**TASK**
Check each line of the entries for "agent" and report the ones that have it.

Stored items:
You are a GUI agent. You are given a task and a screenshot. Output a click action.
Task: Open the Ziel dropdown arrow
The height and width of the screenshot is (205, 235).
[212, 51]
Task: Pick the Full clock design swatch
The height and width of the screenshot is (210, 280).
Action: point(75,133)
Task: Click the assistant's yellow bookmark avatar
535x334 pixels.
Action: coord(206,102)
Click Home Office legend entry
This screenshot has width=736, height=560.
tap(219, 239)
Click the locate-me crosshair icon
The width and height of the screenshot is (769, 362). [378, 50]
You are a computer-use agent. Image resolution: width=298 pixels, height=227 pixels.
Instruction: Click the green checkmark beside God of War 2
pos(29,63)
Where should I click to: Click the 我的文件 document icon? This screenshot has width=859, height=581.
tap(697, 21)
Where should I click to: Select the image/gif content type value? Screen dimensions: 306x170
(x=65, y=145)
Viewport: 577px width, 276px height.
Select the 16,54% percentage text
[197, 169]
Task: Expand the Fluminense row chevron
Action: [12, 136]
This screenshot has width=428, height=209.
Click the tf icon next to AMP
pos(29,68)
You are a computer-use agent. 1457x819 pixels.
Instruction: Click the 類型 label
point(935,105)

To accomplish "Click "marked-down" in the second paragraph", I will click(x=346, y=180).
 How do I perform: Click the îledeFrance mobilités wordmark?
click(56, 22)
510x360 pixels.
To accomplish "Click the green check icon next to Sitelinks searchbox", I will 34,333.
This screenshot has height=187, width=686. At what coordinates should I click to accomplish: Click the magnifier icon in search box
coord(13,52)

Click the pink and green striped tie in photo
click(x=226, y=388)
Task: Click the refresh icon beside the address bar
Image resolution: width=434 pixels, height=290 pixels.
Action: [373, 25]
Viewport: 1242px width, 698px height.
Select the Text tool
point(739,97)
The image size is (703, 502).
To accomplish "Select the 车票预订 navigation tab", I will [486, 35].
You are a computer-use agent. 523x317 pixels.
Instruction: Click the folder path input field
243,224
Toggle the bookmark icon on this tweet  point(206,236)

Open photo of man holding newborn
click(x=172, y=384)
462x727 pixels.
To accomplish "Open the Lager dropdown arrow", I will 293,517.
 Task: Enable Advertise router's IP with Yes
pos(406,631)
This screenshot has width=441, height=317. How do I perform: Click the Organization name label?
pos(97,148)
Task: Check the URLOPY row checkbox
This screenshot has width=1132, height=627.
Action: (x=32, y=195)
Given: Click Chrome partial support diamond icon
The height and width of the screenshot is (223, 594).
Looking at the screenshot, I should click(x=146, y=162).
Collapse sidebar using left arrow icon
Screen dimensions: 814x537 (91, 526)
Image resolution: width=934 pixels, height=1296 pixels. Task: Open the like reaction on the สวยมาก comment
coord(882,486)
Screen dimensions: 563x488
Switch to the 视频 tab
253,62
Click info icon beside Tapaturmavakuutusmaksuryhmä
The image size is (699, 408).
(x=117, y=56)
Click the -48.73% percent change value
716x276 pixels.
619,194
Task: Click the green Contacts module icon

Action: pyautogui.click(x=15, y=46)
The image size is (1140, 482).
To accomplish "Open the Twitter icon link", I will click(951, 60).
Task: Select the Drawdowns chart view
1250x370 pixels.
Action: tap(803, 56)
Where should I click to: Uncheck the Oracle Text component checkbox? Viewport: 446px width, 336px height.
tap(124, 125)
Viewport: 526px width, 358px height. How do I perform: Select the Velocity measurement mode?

**SOLUTION TO THIS EXERCISE**
You are a GUI agent. You are given a task and a screenshot. Output a click action.
You are a computer-use agent. Image resolution: width=298 pixels, height=227 pixels.
You are a computer-use agent. 1457x819 pixels.
You are a computer-use agent. 523x317 pixels.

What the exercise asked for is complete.